Uma análise detalhada dos indicadores referentes aos incêndios rurais (designação que inclui incêndios em povoamento florestal, áreas de inculto/matos e incêndios agrícolas) que anualmente tomam conta da agenda mediática da silly season (conceito anglo-saxónico que se refere ao período de férias de verão de políticos e outros) permite concluir sobre a estreita relação entre a meteorologia e a ocorrência dos referidos incêndios. Ou seja, períodos relativamente longos de precipitação entre o fim da primavera e o início do verão, e a ocorrência de ondas de calor em julho e agosto, de duração inferior a uma semana, provocam menos incêndios e, por consequência, menos área ardida.
Volta a ser assim em 2016. De acordo com relatório do Instituto da Conservação da Natureza e Florestas (ICNF), referente ao período de 1 de janeiro a 15 de julho, este ano registaram-se 2880 ocorrências e 2174 hectares de área ardida, o que significam os melhores resultados desde 2006.
Lendo os recortes de jornais do ano em curso e comparando-os com os jornais de anos anteriores – com resultados análogos – vejo neles espelhadas as habituais manifestações de regozijo de alguns intervenientes, expressas de forma triunfalista. Tais declarações motivam uma errada perceção de que o grave problema dos incêndios rurais está resolvido, em Portugal.
Trata-se de um perigoso equívoco. Todas as causas profundas que geraram o perfil de elevado risco que caracteriza os espaços rurais do país mantêm-se quase inalteráveis, há muitos anos.
Ao longo das últimas três décadas a área ardida em Portugal tem sido crescente, sendo o país mais afetado entre os cinco países mediterrânicos (Espanha, França, Itália, Grécia e Portugal) que integram o que já foi classificado como de «clube de fogo».
É certo que desde 2006 muito se evoluiu no domínio do Combate, nomeadamente quanto a organização, meios humanos e equipamentos disponíveis. Porém, a solução para a minimização dos efeitos dos incêndios rurais (que sempre existirão) não está no Combate. Está a montante deste.
«Aceitamos como um custo de modernidade o despovoamento de vastas zonas do país e a sua consequente transformação em "santuários" para turista ver?»
A falta de uma política integrada de ordenamento do território, do qual o desordenamento florestal é consequência, representa um verdadeiro desastre.
No domínio da Proteção Civil e dos Bombeiros tem havido a preocupação de retirar lições, ao longo dos anos, e, deste modo, melhorar a eficiência do combate. Mas o que dizer do ordenamento florestal?
Onde estão os resultados dos milhões de euros investidos em projetos, estudos e outras formas mais ou menos engenhosas de alguns ganharem dinheiro?
Porque o «São Pedro» tem sido amigo, porque o espaço mediático está ocupado com outros temas e não anda à procura de incêndios, para preencher horas de emissão e agendas redatoriais, impõe-se que questionemos: para quando uma reforma profunda do espaço rural do país?
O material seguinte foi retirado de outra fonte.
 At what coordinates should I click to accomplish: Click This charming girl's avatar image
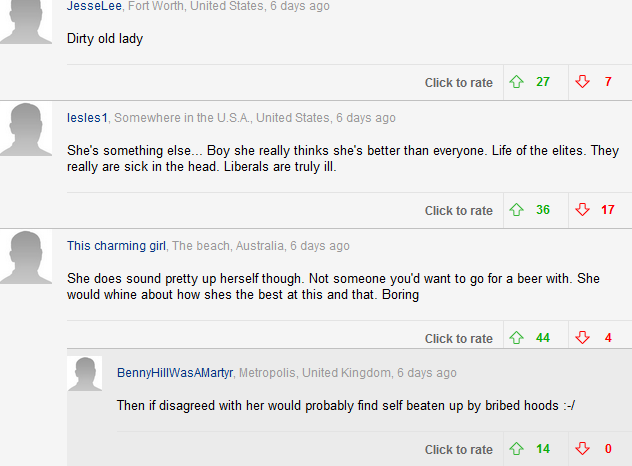tap(26, 258)
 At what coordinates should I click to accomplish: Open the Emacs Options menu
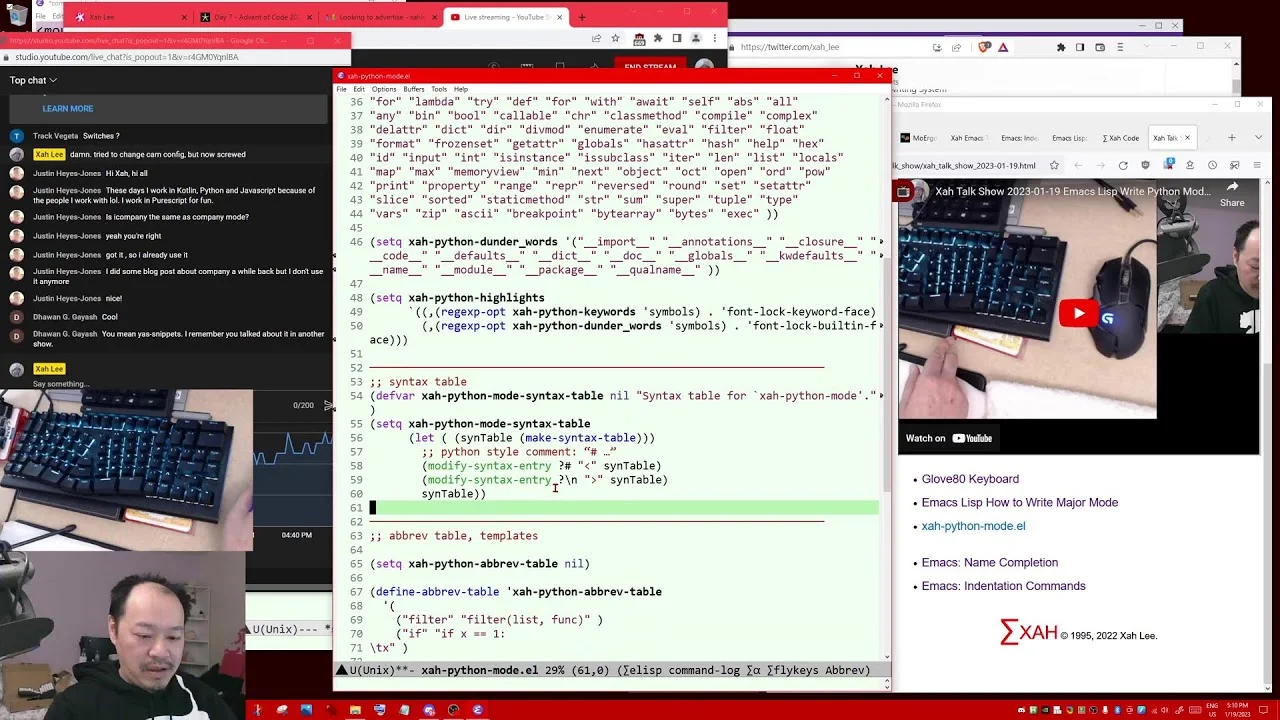384,89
Estamos condenados à litoralização de Portugal Continental? É irreversível a captura de espaços florestais pela malha urbana, aumentando assim o risco no interface entre ambas? Aceitamos como um custo de modernidade o despovoamento de vastas zonas do país e a sua consequente transformação em «santuários» para turista ver?
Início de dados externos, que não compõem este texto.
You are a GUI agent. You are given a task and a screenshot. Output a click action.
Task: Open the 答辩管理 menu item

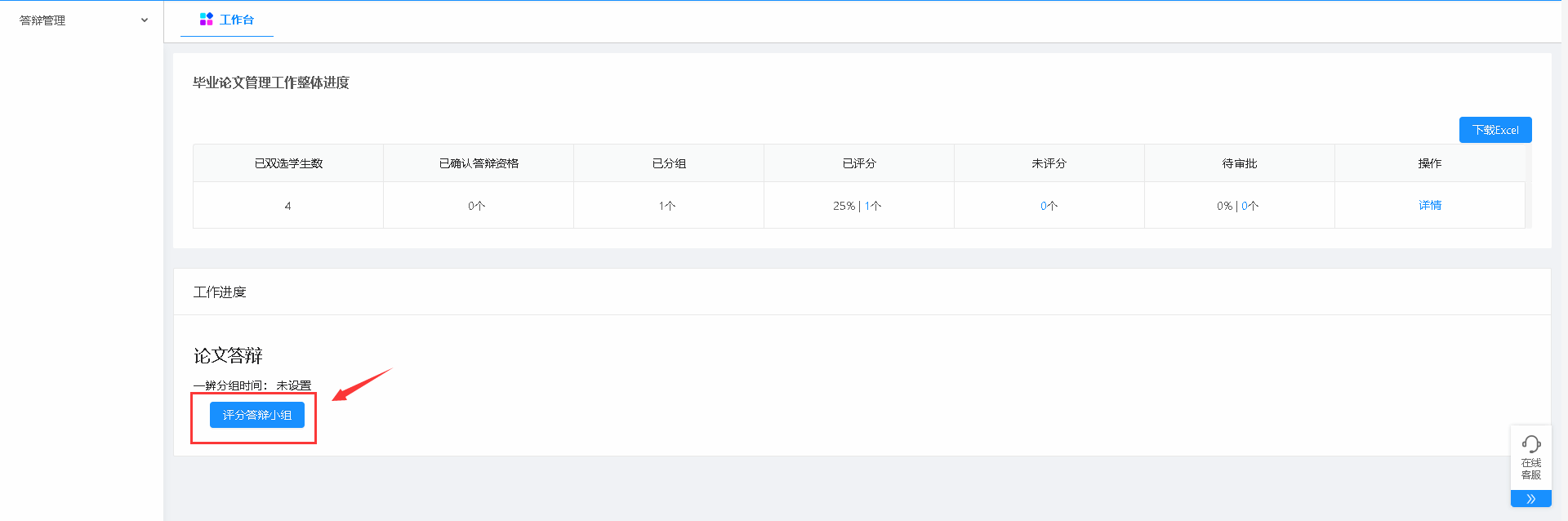(x=42, y=20)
Outra pergunta: sabendo-se que a política do anterior Governo nesta matéria foi um verdadeiro desastre, por inação e omissão, qual a estratégia, quais as medidas, quais as ações que o atual Governo pretende desenvolver para combater as causas estruturais dos incêndios rurais que ocorrem no país?
Perguntas que urge formular, em primeiro lugar, aos governantes, mas, também, aos autarcas e a cada um de nós.
Talvez esteja na hora de discutir esta problemática na perspetiva do questionamento sobre o modelo de desenvolvimento de que o país carece, abandonando a lógica da mera contabilização das ocorrências, área ardida e meios de combate, como se esta fosse uma guerra com calendário marcado, da qual está assumido que o país jamais se libertará.
A defesa da floresta contra incêndios tem sido uma prioridade assumida por sucessivos governos, no entanto a eficácia das políticas públicas e estratégias adotadas continuam a revelar-se insuficientes quanto à sustentabilidade dos resultados alcançados. Esta evidência não se compadece com balanços precipitados nem com triunfalismos de oportunidade.